Extract the lines that begin with the one containing "Given: Click the refresh" and run through the final line below, both included, reproducing each one character for character.

** start of EXERCISE INPUT **

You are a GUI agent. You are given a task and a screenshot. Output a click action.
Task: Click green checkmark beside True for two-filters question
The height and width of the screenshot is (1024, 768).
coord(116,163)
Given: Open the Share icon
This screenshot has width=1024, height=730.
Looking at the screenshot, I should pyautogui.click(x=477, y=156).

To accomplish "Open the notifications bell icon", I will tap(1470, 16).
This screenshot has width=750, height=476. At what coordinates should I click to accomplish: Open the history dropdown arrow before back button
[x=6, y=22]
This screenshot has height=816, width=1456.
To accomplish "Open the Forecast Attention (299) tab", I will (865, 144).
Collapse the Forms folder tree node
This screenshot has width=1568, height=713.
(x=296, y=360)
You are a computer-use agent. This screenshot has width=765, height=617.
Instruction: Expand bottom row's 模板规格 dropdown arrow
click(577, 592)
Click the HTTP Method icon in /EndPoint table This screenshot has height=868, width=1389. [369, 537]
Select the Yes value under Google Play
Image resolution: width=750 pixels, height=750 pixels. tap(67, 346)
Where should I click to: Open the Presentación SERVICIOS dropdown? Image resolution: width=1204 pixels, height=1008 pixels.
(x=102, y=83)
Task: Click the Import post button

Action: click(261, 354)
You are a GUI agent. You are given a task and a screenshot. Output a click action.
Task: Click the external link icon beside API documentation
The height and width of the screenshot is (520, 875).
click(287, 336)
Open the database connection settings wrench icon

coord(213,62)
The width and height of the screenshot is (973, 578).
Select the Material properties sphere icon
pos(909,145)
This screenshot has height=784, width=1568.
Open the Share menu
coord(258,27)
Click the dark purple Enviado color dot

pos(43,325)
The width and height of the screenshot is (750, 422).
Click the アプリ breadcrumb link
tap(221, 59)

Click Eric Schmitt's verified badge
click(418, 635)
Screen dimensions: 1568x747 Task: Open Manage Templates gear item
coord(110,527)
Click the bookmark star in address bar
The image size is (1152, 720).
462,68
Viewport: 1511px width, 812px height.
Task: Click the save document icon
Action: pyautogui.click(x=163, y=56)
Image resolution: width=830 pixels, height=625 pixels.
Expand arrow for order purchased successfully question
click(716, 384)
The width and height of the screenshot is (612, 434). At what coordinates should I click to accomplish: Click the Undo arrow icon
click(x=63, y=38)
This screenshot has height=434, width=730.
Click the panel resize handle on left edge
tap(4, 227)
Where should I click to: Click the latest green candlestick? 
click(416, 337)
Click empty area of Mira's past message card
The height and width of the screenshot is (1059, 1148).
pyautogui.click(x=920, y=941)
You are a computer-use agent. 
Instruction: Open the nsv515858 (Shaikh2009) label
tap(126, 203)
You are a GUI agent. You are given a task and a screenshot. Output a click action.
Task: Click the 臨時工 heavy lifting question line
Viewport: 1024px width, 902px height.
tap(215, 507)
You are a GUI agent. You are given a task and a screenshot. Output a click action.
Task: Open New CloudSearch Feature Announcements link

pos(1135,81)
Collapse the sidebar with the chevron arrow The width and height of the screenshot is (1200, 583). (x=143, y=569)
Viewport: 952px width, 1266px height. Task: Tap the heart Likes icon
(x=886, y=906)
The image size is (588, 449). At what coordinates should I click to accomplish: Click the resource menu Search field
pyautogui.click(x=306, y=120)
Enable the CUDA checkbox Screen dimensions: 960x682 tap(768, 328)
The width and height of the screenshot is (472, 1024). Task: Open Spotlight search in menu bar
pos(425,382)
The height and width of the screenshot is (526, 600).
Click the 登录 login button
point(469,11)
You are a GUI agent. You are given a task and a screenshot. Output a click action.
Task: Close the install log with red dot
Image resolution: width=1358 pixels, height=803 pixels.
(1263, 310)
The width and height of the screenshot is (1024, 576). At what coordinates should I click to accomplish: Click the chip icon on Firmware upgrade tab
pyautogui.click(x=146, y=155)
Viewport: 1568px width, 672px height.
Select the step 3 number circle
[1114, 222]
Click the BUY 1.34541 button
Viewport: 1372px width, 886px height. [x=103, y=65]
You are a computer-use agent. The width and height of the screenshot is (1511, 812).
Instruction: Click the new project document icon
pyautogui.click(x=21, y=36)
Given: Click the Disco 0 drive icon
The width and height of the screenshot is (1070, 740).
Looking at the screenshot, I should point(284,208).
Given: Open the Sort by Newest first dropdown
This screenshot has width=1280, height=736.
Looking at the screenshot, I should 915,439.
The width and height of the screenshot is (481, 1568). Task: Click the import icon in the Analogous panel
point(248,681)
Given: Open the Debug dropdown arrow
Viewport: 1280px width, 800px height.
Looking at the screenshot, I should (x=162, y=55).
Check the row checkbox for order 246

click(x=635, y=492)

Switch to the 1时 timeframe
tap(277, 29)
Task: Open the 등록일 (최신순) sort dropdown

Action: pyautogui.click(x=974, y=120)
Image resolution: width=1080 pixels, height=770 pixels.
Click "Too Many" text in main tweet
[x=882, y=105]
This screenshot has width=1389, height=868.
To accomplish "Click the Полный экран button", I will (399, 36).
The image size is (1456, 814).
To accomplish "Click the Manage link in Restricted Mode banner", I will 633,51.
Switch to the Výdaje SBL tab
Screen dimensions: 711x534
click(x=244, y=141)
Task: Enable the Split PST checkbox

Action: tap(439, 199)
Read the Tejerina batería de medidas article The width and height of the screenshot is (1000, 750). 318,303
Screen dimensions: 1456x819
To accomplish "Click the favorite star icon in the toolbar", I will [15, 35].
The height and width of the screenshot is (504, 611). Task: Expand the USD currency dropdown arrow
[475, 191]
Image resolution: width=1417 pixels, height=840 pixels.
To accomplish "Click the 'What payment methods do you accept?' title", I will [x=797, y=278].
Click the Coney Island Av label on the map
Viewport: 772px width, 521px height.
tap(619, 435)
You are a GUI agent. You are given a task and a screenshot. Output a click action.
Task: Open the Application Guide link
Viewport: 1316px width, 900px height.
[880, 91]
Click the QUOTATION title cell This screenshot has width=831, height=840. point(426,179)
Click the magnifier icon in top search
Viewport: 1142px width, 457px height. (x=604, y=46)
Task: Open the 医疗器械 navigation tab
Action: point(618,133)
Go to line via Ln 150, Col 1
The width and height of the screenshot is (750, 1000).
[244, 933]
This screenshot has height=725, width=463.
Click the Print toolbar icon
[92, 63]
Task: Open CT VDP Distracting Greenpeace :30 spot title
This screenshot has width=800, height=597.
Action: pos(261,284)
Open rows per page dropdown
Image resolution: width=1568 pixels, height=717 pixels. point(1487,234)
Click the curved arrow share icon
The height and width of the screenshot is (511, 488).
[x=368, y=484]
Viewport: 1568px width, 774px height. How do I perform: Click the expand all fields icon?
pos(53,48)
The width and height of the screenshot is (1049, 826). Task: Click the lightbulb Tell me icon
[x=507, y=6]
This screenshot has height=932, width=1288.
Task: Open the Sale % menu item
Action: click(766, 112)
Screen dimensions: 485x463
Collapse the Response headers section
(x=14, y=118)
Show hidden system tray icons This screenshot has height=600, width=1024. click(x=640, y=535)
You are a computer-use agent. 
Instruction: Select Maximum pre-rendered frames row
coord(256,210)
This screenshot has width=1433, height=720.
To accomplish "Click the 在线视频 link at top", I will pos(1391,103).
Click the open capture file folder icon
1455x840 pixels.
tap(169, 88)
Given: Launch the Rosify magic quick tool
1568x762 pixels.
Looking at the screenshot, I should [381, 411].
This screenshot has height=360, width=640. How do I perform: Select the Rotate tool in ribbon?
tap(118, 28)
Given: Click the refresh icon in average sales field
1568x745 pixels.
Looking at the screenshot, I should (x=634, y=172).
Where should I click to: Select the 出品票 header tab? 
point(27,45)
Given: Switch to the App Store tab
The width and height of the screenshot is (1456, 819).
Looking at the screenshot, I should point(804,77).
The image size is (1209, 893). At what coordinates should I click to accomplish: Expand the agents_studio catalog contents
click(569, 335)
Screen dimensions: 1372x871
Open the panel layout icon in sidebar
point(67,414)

** end of EXERCISE INPUT **

[EXERCISE SOLUTION]:
Given: Click the refresh icon in average sales field
1568x745 pixels.
Looking at the screenshot, I should (x=634, y=172).
Where should I click to: Select the 出品票 header tab? 
point(27,45)
Given: Switch to the App Store tab
The width and height of the screenshot is (1456, 819).
Looking at the screenshot, I should point(804,77).
The image size is (1209, 893). At what coordinates should I click to accomplish: Expand the agents_studio catalog contents
click(569, 335)
Screen dimensions: 1372x871
Open the panel layout icon in sidebar
point(67,414)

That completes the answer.